WORK INSTRUCTIONS:
Go through the entries one line at a time, and gather every line that has the word "computer".

SUPPLIED ENTRIES:
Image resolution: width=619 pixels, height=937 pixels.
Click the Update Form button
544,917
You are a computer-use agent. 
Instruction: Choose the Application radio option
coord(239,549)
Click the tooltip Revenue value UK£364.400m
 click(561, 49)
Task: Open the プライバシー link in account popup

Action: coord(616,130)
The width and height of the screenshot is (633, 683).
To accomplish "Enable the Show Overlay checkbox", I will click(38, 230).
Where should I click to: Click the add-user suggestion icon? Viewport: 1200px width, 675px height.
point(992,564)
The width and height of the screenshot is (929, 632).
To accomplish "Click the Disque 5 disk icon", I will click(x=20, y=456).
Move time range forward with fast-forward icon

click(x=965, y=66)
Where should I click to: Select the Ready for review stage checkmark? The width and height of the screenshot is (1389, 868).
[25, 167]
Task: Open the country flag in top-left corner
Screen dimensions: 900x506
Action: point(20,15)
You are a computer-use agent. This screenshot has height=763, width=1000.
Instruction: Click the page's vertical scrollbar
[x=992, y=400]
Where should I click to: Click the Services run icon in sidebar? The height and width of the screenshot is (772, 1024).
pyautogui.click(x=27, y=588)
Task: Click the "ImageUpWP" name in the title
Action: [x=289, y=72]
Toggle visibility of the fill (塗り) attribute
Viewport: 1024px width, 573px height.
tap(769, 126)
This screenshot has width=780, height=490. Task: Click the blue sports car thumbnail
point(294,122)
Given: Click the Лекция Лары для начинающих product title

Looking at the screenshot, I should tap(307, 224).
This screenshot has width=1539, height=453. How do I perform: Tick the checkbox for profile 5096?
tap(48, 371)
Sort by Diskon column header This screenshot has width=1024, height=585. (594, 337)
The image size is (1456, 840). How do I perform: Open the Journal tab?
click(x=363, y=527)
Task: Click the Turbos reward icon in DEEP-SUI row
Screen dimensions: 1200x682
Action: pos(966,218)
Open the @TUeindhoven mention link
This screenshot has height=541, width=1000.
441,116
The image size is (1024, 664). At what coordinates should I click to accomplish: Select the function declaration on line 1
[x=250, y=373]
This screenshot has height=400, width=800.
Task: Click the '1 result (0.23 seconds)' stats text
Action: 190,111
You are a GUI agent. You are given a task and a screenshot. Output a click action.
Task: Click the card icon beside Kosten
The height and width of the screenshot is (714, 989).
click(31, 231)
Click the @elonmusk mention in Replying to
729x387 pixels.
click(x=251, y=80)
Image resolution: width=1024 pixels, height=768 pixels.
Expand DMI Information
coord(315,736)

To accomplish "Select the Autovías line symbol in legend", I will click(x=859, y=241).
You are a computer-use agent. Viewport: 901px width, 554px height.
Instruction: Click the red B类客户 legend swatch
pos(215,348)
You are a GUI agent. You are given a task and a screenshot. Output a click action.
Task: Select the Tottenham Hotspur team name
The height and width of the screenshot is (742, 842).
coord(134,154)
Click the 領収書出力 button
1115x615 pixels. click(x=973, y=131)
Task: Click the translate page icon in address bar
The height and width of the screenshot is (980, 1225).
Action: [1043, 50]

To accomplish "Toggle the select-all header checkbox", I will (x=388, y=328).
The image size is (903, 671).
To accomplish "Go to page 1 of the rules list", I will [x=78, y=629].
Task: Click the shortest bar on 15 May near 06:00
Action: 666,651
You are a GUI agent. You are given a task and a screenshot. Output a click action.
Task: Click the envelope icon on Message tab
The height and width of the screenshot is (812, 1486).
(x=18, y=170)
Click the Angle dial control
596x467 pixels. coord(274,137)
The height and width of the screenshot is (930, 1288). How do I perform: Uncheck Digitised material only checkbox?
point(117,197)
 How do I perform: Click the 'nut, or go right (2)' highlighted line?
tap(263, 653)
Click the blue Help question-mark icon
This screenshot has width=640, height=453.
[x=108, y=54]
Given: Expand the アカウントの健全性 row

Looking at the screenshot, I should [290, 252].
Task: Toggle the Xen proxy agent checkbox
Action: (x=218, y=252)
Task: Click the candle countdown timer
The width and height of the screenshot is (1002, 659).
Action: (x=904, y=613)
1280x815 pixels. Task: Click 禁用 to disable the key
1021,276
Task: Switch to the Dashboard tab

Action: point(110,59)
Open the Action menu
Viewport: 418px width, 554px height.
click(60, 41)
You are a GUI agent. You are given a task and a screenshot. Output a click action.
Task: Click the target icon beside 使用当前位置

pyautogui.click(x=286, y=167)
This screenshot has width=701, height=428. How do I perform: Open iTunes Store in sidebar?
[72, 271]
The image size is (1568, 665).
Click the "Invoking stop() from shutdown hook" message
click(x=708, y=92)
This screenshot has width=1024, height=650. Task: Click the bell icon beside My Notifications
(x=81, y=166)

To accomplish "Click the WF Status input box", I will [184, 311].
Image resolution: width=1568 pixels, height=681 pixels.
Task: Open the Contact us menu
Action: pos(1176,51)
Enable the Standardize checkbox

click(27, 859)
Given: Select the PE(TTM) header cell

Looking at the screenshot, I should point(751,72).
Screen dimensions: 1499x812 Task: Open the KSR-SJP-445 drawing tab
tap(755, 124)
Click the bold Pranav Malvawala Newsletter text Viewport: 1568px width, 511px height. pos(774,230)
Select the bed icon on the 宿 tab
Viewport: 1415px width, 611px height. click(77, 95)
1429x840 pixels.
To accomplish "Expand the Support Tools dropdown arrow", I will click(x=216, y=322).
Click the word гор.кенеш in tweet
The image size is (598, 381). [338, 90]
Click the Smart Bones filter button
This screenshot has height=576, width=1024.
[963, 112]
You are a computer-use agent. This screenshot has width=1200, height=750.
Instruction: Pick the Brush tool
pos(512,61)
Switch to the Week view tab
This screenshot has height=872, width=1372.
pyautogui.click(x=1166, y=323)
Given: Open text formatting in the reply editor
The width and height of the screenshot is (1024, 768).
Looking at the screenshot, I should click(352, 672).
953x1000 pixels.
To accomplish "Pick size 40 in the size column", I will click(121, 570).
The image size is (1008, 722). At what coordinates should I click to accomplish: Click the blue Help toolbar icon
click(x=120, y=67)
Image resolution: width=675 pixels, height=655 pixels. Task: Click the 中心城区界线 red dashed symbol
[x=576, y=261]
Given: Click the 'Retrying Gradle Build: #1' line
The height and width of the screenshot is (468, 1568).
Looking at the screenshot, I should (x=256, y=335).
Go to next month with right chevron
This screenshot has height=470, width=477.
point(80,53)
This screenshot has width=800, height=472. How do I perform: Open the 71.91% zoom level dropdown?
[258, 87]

SOLUTION BELOW:
You are a computer-use agent. 
You are a computer-use agent. This screenshot has height=763, width=1000.
You are a computer-use agent. Viewport: 901px width, 554px height.
You are a computer-use agent. This screenshot has width=1200, height=750.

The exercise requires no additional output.